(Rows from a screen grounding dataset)
══════════

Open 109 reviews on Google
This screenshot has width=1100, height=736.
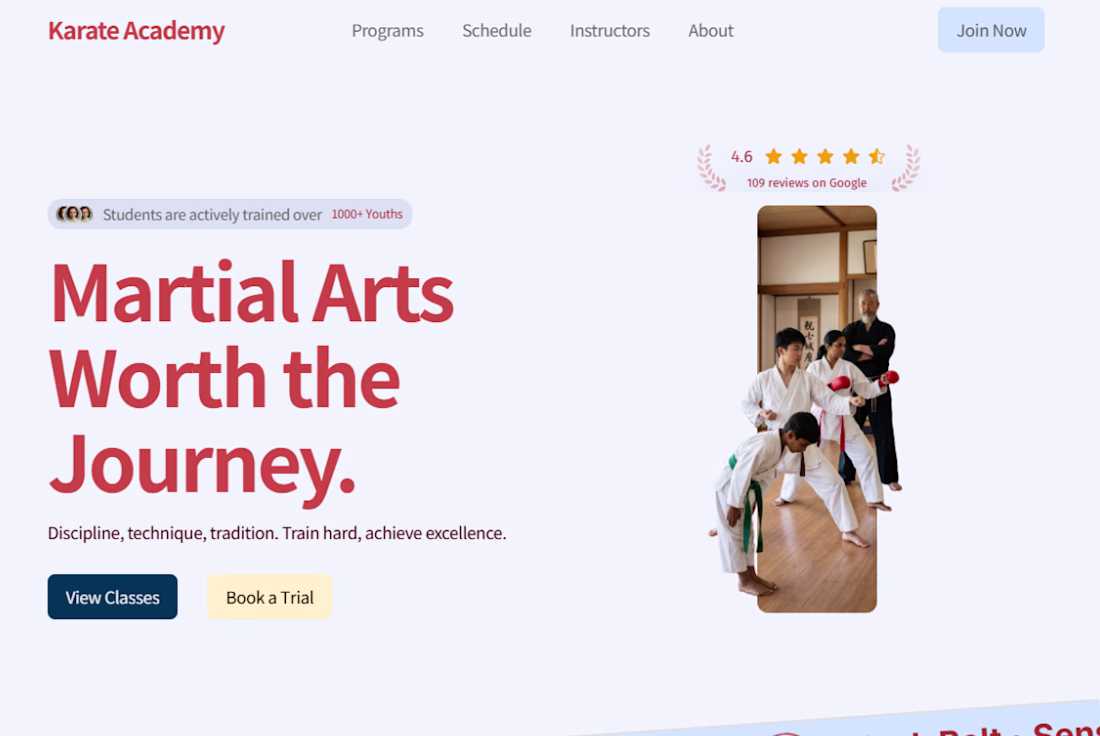point(806,183)
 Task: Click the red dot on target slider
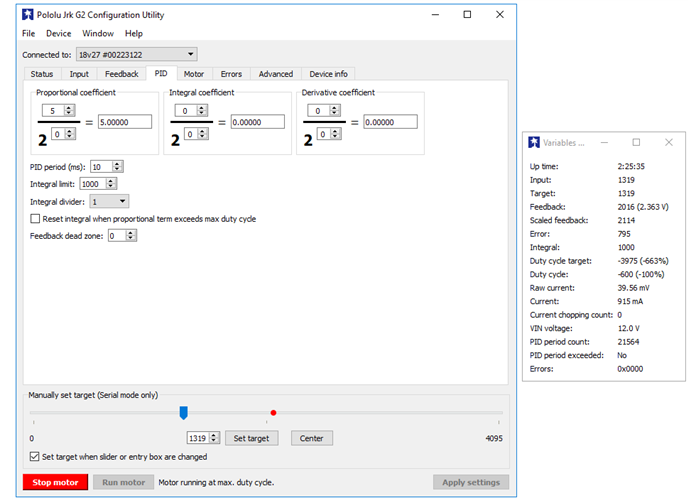(273, 412)
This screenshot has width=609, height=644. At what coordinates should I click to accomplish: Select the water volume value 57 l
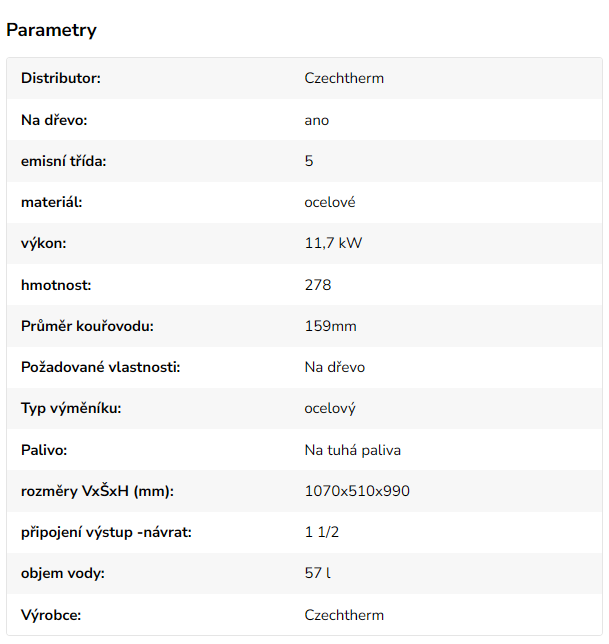click(318, 574)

══════════

OBJECTIVE: Arrange every line of the records above as a Markdown table with the columns "No." and "Text", numbering the rows in order and skipping any blank lines. Leave the pictures out of your answer.

EXERCISE OUTPUT:
| No. | Text |
|---|---|
| 1 | Open 109 reviews on Google |
| 2 | This screenshot has width=1100, height=736. |
| 3 | point(806,183) |
| 4 |  Task: Click the red dot on target slider |
| 5 | (273, 412) |
| 6 | This screenshot has width=609, height=644. At what coordinates should I click to accomplish: Select the water volume value 57 l |
| 7 | click(318, 574) |